While making an inventory of rare samples in my drawer, I stumbled on two belters. Make sure to tune in next week, because I will taste (and blog about) them both next Saturday. Today we start with currently available expressions of one of my favourites: Yoichi.


A little background: Yoichi (est. 1934) is one of two Japanese distilleries owned by Nikka Whisky, the other being Miyagikyo Distillery (est. 1969). In Scotland they also own Ben Nevis. It was the Godfather of Japanese whisky, the honourable Masataka Taketsuru, who learned the ways of making (Scotch) whisky and choose a location very similar to Scotland for the Yoichi Distillery. Surrounded by mountains and close to the sea. Yoichi to this day still practises the way of coal-firing their stills, which are said to resemble those of Longmorn, where Masataka learned the practice of distilling. More about Miyagikyo next week, when we have a sample in the glass.

 

Yoichi Single Malt, bottled at 45 % abv

Makeup: From the company website: “This no-age-statement version was released in 2016 as a permanent product that captures the authentic style of Yoichi malts, when all age-statements were discontinued. Vatting various different malt whiskies together, this bottling expresses a balance between peaty, smoky and fruity aromas.” So, no age, no information on casks used.

General impressions: Yoichi was dubbed “the Japanese Lagavulin” when the brand started snatching up worldwide recognition and scoring high praise from that guy with the Bible. When I stick my nose in the glass now, I do get a nice lemon scent associated with young peat whisky. But this ageless Yoichi is by no means a peat monster. The scent is actually much more maritime in nature, very fresh, infused with wet green apples and juicy pear. Time for a sip: a creamy mouthfeel envelops the tongue, with soft bready notes. Very nice and oily, but not in a Caol Ila kind of way. More like a maritime soul in a Speyside body. Very soft and gentle on the exit, but this is were you get your dose of candied peat influence. Light but undeniably there. Going back to the glass every now and then, you will get new fruity scents every time.

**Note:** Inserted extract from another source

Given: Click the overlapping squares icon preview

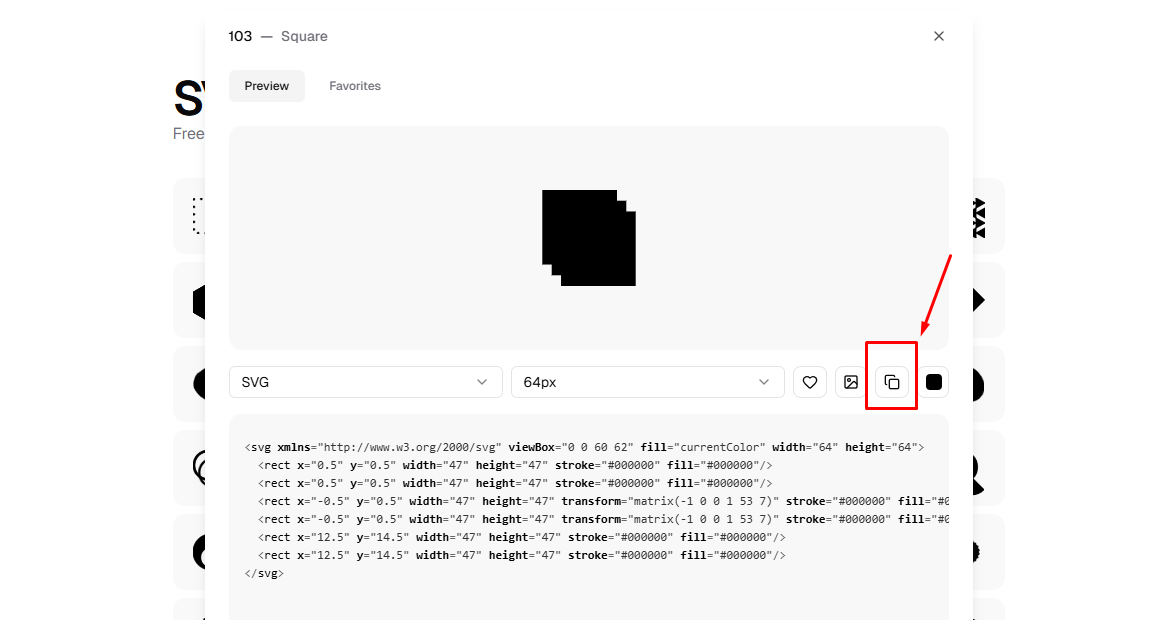Looking at the screenshot, I should (x=589, y=237).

Conclusion: A well-composed single malt indeed, the only thing lacking is more oomph. At the same time it displays a gentle complexity that makes it more than an aperitive dram.

Score: 84 points
Disclaimer: taken from a sample acquired via Whiskysite.nl.


Yoichi Single Malt 10 years old, bottled at 45 % abv

Makeup: Bottled in June 2022 in a batch of 9000 bottles. No other details.

General impressions: Just one touch deeper in colour than the NAS Yoichi. Because I taste these whisky’s in pairs, I think the lemon scents are firstly forced upon me, while they are much more subdued. The main aroma is now defined by fresh foggy forest, pinewood and tropical markers like fermenting pineapple and grapefruit. Very entertaining and complex, but a premature conclusion has to be this whisky should be bottled at 50 % abv.




The taste is really full and rich on red fruits, wood spices and vanilla, all very well combined together in perfect harmony. Interestingly, I do not really pick up on peat anymore, as if it turned into a fruity note already after only 10 years. I think I could trick some enthusiasts by telling them this is a new Ardmore. This Yoichi displays a mature highland character with a frivolous fruity soul. Such an elegant whisky. I wonder if any sherry cask was used in the creation of this expression. Maybe just a few to add this sugary sweetness on the middle of the palate.

Conclusion: Truly enjoyable and I would love for this Yoichi to be more widely available. It is such a whisky, like the Lagavulin 16 years old, you can always have an opened bottle of in your cabinet. The problem is, for the price of this Yoichi, you can buy two of those Lagavulins. Hoping that this will change in the future. Yoichi deserves a larger following.

Score: 89 points

Disclaimer: taken from a sample acquired via Whiskysite.nl.